Recently during an open church forum with the elders someone in the audience asked, “Aren’t you (elders) supposed to serve the congregation?” To which the chairman of the elders replied, “No, we serve God.” I find both the question and the response interesting. In Mark 7:9-13 Jesus said to the Pharisees, “You have a fine way of setting aside the commands of God in order to observe your own traditions! For Moses said, ‘Honor your father and your mother,’ and, ‘Anyone who curses his father or mother must be put to death.’ But you say that if a man says to his father or mother: ‘Whatever help you might otherwise have received from me is Corban’ (that is, a gift devoted to God), then you no longer let him do anything for his father or mother. Thus you nullify the word of God by your tradition that you have handed down. And you do many things like that.” NIV Jesus came to serve others and He expects us to do the same. Hearing anyone say they ‘serve God’ in a qualifying tone makes me uneasy. Please correct me if I’m wrong, but I think if we say we serve only God, rather than serving one another, our ‘serving’ then become Corban’ (that is, a gift devoted to God). Does saying we serve God negate our responsibility to serve one another?

1 comment:

Anonymous said...

Gail;
----I would shiver in my boots to think such a thought! Jesus was explicit in His parable of the sheep separated from the goats of Matthew 25:31-46. Your touch upon your brother is your touch upon Jesus. So also is the lack of your touch felt by Him. Numerous times throughout the gospels and the letters of the New Testament service to one another is extolled as almost an imperative.
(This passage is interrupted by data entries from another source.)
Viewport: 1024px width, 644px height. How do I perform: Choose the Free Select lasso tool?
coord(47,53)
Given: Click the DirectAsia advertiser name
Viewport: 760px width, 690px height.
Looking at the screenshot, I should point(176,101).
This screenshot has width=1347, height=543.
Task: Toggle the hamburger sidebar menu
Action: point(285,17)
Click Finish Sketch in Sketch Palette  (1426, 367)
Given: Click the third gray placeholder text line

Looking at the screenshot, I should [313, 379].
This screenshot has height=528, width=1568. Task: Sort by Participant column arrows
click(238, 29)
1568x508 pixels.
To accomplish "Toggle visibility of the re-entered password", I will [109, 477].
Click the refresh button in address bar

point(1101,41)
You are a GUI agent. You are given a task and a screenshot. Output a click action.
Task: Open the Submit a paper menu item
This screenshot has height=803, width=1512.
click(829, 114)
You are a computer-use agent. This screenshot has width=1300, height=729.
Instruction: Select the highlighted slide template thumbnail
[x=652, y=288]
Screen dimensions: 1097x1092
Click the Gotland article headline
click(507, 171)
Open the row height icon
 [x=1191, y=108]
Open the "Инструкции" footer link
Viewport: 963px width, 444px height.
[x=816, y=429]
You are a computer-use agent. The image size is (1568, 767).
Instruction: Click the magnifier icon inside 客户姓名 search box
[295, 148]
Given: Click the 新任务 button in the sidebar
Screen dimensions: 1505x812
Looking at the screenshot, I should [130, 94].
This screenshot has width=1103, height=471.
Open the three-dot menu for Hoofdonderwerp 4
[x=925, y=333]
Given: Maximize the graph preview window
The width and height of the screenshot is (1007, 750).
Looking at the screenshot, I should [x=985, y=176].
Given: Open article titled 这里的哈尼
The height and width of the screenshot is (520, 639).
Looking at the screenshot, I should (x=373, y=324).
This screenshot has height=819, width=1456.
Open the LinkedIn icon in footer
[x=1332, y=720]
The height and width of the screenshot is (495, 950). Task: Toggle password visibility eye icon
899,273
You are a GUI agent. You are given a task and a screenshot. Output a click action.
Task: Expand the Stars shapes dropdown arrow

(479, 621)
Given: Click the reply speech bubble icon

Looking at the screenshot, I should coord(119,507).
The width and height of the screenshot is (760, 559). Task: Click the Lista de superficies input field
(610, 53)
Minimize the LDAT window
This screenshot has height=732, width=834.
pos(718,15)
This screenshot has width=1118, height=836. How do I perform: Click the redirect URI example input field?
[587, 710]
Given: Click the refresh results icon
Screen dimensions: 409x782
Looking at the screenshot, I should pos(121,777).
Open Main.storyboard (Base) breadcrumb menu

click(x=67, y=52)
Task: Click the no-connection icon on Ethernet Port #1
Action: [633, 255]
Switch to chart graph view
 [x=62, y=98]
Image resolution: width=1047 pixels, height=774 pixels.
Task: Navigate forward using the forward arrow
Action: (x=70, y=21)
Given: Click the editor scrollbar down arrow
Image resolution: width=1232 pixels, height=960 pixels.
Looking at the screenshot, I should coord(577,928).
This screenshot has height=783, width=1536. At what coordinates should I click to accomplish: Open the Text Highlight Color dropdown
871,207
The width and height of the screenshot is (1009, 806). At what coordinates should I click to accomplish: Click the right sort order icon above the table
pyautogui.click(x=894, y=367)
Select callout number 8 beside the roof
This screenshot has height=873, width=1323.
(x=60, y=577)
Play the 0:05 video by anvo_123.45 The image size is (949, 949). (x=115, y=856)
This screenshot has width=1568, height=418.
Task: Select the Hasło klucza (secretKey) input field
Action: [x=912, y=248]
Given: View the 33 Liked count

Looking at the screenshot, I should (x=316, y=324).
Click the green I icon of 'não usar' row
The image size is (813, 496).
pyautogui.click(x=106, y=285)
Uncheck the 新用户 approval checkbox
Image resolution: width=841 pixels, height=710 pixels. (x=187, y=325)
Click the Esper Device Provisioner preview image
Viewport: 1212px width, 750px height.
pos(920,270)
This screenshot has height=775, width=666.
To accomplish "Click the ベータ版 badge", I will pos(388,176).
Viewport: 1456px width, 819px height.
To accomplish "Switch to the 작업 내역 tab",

It is embedded deeply in the 21 "one anothers" that we have heard at that church on more than one occasion.
----Service to your brothers and sisters is not one of the deeper, more subtle aspects of spirituality hidden in a remote corner of the Bible. I find it revealing that the leaders of that church have such a hard time getting past such a fundamental truth of the Biblical relationship between the brethren.